O presidente de Bio-Manguinhos, que fabrica os imunizantes da Fiocruz, disse recentemente que já prevê atrasos na produção da vacina de Oxford com a matéria-prima brasileira no segundo semestre, por causa da complexidade dos processos de fabricação e da validação regulatória.

“Produzir aqui a vacina é todo um processo. Tem que validar os lotes de IFA, validar o registro de local de fabricação do IFA. Acreditamos que em meados do segundo semestre vamos ter vacina pronta. Agora, se vamos conseguir liberar, vai depender das questões regulatórias. […] Sabemos que vamos ter percalços em um processo que se fazia em anos”, disse Maurício Zuma à Reuters na última sexta (26).

Ele afirmou que a fundação vai se esforçar para entregar os 210 milhões de vacinas previstas até o fim do ano e que, se for necessário, pode tentar negociar a importação de mais doses prontas ou do IFA com a AstraZeneca.Segundo ele, os equipamentos necessários para a produção do insumo já chegaram à Fiocruz, mas agora passam por um minucioso processo para a certificação pela Anvisa. O contrato para a transferência de tecnologia ainda não foi assinado com a farmacêutica.

Essa medida é importante porque vai permitir que o Brasil deixe de depender de outros países para seguir com sua campanha de imunização, em um momento em que o mundo inteiro disputa vacinas.

Em janeiro, na mesma transmissão ao vivo da promessa de Pazuello, Bolsonaro colocou o atraso da vacinação na conta da Anvisa e disse que os grandes laboratórios “não vieram” porque a agência é um “obstáculo para o bem”.

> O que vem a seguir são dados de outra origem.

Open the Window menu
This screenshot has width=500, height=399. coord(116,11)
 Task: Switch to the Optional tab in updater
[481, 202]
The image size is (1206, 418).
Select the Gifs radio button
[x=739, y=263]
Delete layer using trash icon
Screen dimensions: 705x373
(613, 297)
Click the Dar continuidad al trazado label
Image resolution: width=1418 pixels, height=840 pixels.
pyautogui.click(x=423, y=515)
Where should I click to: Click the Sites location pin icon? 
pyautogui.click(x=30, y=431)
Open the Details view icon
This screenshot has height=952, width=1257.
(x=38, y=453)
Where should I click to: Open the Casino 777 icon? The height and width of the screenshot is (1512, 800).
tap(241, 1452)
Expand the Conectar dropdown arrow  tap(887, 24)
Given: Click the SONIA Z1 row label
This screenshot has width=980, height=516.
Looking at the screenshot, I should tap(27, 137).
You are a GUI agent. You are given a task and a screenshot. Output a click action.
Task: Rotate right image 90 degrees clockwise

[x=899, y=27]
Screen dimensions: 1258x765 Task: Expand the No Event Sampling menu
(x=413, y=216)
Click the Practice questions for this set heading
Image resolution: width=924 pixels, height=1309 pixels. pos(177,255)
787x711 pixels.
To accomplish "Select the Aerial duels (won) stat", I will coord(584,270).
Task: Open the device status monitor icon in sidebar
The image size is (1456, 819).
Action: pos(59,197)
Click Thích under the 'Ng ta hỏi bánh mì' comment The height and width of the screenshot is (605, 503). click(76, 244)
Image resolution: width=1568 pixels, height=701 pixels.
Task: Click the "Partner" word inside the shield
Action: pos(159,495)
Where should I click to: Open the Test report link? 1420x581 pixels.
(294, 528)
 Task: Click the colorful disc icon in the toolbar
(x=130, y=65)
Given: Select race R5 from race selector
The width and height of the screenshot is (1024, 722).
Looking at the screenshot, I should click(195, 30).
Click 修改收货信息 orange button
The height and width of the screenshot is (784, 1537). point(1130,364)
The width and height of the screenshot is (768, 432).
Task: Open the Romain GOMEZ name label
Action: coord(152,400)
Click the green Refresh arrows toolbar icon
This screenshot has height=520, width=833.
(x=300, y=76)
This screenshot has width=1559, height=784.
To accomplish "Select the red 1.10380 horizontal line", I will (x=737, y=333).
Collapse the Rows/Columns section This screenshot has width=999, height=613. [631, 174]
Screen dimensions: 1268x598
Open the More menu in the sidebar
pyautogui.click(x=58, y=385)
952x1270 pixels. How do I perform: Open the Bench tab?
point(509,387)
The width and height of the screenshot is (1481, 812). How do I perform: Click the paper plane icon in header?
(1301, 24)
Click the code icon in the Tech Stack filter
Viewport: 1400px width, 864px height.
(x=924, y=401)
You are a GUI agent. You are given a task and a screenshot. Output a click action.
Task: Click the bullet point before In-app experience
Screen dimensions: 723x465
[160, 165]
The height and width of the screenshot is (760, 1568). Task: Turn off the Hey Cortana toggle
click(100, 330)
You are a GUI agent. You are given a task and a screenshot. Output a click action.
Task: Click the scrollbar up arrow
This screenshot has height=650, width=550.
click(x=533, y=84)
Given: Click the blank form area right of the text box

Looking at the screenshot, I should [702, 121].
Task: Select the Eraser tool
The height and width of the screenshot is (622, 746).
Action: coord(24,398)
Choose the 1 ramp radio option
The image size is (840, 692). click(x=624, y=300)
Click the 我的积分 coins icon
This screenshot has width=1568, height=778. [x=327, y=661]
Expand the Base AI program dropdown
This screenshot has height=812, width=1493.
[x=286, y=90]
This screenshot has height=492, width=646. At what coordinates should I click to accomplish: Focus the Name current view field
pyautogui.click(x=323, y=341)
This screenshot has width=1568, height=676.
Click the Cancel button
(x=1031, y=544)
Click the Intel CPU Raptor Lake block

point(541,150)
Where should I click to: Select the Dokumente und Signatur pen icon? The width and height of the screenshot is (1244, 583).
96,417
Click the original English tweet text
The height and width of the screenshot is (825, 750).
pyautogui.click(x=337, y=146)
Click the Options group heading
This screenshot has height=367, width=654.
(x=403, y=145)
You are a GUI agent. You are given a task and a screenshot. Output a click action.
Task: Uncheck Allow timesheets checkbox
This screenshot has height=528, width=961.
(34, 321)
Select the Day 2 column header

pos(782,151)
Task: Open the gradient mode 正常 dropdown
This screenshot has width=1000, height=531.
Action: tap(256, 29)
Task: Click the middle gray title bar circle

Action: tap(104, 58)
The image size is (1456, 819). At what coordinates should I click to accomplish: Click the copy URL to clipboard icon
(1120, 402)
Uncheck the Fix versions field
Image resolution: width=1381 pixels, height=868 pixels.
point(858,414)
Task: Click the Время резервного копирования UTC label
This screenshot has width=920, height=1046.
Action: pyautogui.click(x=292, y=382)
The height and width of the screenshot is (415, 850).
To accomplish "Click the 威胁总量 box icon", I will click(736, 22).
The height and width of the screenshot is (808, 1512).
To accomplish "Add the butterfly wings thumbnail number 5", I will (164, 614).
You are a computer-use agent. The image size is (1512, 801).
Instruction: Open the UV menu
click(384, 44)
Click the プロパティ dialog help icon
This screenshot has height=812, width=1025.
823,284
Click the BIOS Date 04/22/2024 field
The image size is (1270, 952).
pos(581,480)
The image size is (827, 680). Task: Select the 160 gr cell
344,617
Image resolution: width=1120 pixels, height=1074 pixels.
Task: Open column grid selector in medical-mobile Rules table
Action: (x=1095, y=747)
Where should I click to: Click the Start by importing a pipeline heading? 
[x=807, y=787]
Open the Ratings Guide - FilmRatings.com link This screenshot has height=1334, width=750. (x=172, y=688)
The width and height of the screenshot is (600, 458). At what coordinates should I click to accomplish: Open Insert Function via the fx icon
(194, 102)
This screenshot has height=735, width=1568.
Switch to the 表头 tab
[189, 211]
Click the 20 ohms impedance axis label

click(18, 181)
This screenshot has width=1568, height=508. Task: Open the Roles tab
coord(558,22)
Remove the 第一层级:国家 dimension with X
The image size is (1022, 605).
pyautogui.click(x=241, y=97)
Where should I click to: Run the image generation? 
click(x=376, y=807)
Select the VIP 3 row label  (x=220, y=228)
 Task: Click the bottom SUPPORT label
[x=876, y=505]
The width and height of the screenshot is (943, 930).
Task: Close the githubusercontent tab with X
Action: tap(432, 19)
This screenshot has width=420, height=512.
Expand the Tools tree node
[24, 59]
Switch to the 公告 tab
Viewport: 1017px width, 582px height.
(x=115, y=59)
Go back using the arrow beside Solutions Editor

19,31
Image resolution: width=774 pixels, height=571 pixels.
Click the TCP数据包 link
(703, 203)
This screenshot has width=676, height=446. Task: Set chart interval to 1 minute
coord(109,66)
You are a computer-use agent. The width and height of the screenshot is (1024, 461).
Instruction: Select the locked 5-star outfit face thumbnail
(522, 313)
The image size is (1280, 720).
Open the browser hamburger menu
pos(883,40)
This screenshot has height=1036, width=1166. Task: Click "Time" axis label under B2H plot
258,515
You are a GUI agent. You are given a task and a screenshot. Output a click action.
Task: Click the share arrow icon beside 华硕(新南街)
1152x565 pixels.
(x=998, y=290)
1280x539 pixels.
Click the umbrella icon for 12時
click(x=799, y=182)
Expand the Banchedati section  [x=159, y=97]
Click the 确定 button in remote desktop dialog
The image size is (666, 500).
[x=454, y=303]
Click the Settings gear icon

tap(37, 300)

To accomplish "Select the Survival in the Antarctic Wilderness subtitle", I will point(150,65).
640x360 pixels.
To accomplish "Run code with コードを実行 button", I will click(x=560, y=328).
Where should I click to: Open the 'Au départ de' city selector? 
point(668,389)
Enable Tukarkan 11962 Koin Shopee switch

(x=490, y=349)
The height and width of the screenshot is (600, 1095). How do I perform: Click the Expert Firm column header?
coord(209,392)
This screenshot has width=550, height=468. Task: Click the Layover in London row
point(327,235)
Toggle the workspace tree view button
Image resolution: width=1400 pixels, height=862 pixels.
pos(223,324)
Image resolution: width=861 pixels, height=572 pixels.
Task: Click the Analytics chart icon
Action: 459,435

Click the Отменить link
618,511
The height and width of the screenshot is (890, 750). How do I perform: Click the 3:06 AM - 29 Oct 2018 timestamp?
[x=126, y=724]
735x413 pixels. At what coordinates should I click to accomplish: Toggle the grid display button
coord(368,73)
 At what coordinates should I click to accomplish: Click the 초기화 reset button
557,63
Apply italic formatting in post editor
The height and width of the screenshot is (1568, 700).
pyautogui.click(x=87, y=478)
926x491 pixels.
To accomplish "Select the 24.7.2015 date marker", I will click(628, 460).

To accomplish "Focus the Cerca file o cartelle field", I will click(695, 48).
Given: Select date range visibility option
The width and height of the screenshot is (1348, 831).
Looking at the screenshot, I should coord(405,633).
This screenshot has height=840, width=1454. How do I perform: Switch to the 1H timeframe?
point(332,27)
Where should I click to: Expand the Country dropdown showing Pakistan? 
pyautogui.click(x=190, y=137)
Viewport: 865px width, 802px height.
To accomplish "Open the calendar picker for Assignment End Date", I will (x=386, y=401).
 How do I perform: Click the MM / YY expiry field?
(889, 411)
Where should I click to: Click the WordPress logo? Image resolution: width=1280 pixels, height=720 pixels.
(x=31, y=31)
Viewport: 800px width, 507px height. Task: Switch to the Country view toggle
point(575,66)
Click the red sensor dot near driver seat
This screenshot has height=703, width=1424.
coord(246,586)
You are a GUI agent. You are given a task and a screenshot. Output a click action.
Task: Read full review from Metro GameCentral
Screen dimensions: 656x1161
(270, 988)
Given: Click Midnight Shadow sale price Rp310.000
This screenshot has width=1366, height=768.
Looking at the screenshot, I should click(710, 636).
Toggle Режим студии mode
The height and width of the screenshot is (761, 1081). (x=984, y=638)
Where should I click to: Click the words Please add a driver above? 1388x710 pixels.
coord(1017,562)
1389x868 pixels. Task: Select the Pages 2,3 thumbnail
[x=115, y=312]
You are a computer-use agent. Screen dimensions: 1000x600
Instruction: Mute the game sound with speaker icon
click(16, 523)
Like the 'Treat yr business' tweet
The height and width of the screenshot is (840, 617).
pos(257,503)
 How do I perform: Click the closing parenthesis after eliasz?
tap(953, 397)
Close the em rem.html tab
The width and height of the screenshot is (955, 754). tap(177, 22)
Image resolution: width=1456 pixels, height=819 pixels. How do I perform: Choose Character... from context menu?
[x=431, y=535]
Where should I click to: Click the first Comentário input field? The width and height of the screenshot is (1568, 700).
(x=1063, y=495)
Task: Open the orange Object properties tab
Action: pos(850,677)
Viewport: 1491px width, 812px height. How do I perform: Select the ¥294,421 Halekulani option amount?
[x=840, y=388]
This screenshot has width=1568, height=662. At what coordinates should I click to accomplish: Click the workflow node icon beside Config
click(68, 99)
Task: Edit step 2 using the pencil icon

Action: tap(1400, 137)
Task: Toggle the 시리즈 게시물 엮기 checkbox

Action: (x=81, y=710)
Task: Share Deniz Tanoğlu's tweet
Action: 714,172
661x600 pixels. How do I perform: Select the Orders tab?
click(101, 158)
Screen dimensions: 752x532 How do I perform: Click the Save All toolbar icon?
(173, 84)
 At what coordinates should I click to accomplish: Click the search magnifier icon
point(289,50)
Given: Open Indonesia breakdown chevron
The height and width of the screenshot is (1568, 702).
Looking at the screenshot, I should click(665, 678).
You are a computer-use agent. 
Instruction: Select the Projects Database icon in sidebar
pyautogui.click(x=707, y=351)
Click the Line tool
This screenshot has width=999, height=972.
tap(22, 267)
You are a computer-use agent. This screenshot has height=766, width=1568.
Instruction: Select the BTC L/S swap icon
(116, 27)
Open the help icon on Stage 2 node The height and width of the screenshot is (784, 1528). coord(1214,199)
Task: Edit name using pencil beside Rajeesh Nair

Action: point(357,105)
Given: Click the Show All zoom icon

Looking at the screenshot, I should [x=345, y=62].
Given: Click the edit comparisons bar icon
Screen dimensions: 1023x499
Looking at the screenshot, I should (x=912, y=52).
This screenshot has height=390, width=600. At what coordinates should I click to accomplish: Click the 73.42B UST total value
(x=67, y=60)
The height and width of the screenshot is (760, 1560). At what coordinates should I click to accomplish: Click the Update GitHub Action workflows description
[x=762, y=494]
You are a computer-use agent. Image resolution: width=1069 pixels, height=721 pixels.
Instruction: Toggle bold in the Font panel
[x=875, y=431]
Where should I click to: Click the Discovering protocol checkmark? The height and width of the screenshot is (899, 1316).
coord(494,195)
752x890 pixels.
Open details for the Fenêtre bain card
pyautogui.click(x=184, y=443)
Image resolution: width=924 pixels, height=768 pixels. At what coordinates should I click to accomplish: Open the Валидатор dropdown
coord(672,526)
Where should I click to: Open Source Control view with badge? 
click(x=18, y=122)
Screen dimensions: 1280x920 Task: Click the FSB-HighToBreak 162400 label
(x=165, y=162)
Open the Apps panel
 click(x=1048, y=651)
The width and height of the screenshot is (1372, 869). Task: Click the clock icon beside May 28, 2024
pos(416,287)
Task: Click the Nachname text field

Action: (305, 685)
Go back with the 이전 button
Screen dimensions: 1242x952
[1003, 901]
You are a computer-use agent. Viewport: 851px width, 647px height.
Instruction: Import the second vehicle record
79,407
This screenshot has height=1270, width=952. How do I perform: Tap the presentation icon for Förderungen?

“Alguns reclamam que o Brasil está atrasado, que o governo não tomou providências para a vacinação. Calma”, pediu ele. “Nós somos um mercado de 210 milhões de pessoas, o mundo são quase 8 bilhões. Então os grandes laboratórios procuram os grandes centros, que somos nós.”

“Agora, por que não vieram? Porque reconhecem que a Anvisa é um obstáculo para o bem. Aqui não é uma republiqueta, que o cara vai chegar aqui e vai fazer uma negociata”, concluiu.

Pouco antes, insinuando que a pressão de iniciar logo a vacinação não fazia sentido porque as doses aplicadas ainda eram muito poucas, Pazuello errou outro cálculo. Disse que os Estados Unidos já haviam vacinado “6 ou 7 milhões de pessoas da última vez que viu o quadro”, quando na verdade o número já era quase o dobro.

Também afirmou que, somando todas as vacinas aplicadas no mundo, “dava uma cidade de São Paulo”. O número era quase o triplo. “O que a gente precisa compreender? Há uma estratégia do governo federal com o SUS, foi desenhada há seis meses, nós estamos na cronologia correta dessa estratégia”, assegurou.